産経新聞:産経新聞の【クサカ 00:25:57】です。これは久保田先生にお伺いしてよろしいでしょうか。リアクションホイールのうちの予備のものがトルク値の異常ということでセーフホールドモードに入ったということですが、お察しするにリュウグウを出発するときまでには、健全性というんでしょうか、これを確認しなければならないところだと思いますが、今後の確認のご予定とか見通しをお聞かせいただけますでしょうか。 久保田:リュウグウ出発前に予定してたというか、定期的に予定していたもので、1個予備を持っていたものにつきまして動かしてみたんですけど、久しぶりに動かしたのかもしれませんけど、まだ状況が分かっておりませんが、今後、行う予定も考えてます。まだ決まっておりませんけども、出発前か、あるいは出発後も時間が十分ありますので、ほかのホイールできちんと制御できておりますので、合間を見て試験等の検討もしたいというふうに考えているところで、まだ何も決まってない状況です。 産経新聞:ひとまずは予備以外の3基でうまく動いているので、運用に問題はないという理解でいいですか。 久保田:はい。今ちょうど準備を始めてますので、特にイオンエンジンを今後使っていきますので、たぶんそちらのほうにちょっと時間取られるので、調査につきましてはちょっと時間掛けてというふうには今考えているところです。 産経新聞:分かりました。

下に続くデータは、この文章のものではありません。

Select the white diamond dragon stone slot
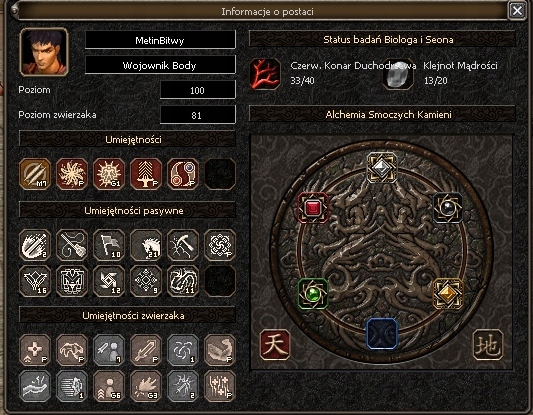 [x=382, y=168]
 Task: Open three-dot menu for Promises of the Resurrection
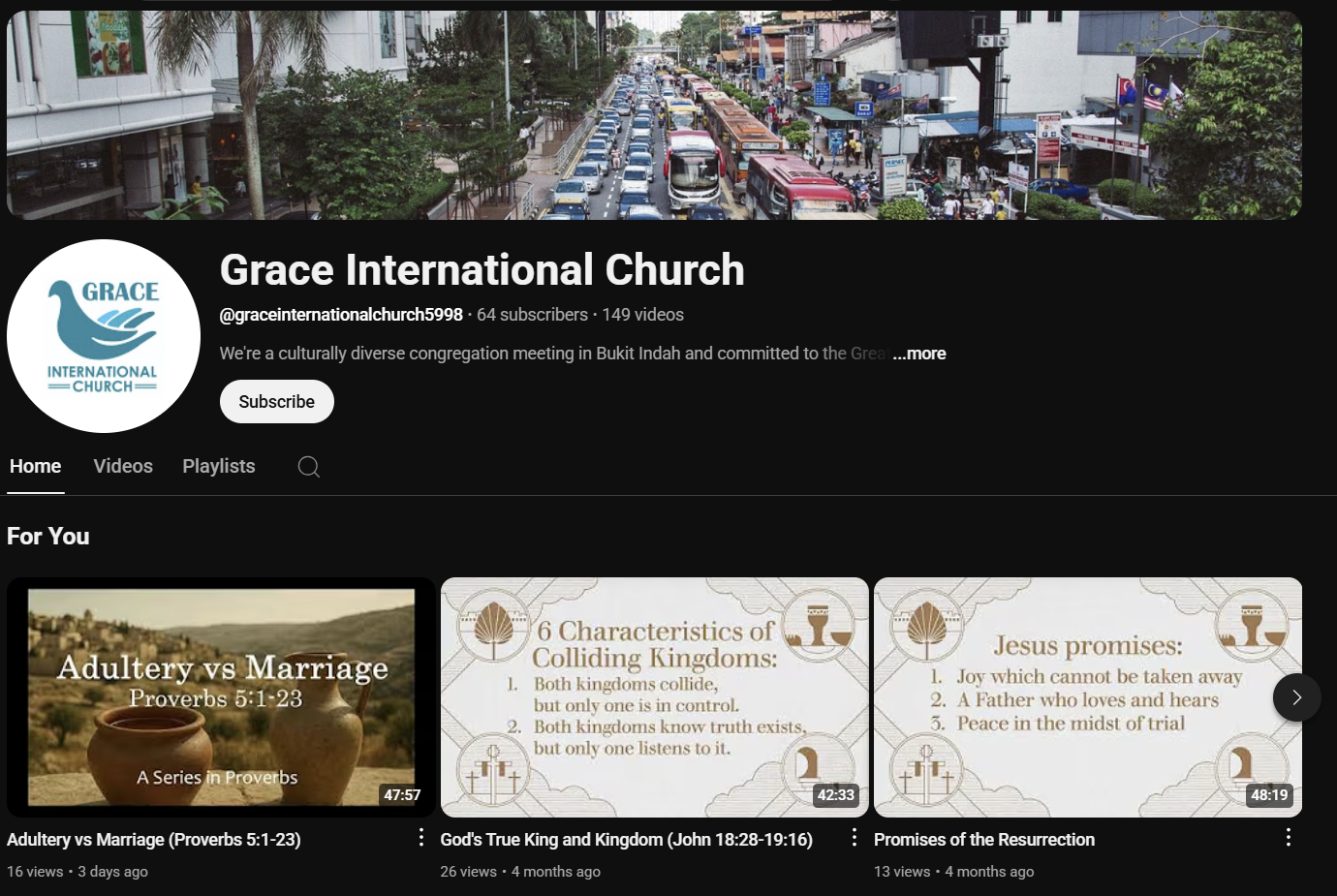pyautogui.click(x=1288, y=838)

ありがとうございます。それからもう1点だけ吉田先生に伺いたいんですが、4つの大学のアクチュエータのうちの山形大学のものについては電気を使ったりしないので動く可能性があるが確認ができないというふうにおっしゃったと思うんです。 吉田:そうです、はい。
動くとすればどの程度移動できそうか
産経新聞:それで、山形大学のこの機構は、これ、やってみなきゃ分かんなかったかもしれませんけど、動くとすればどのぐらいの移動ができそうなものだったっていう。 吉田:実は今回ローバにすでに搭載してるアクチュエータはいずれもそれほどトルクを大きくしておりません。開通した段階で重力場はまだ分かっていませんでしたので、勢いよく飛び過ぎて脱出しないということをちょっと気にしてましたので、なるべく小さめの力ということを考えておりました。 バイメタルで金属が実際の温度変化でどのぐらいの反力を出すかというところも、それは温度次第なんですけども、もし動けば、特に岩の間に挟まって身動きが取れないという状況でなければ、ちょっと10センチ程度飛ぶとか、あるいは最低でも姿勢が変わるとか、そういった現象が起こるだろうと思っているんですけども、リュウグウって天体全体から見れば非常に小さな動きですし、着地したあと、その姿を確認するということは極めて困難だと思いますので、なかなかそれを証明するというのはどういう手段かというのは、これもちょっと起きてみなければ分からないんですが、もちろん当初の予定では、例えばカメラが使えればカメラの画像によって向きが変ったら移動したとか、そういうことが言える予定だったんですが、残念ながらそこの部分は現時点ではちょっと望み薄でございますので、動いてるに違いないけれども、ちょっと今のところどうやって確認したら良いかというのは見通しが立ってないというのが正直な状況でございます。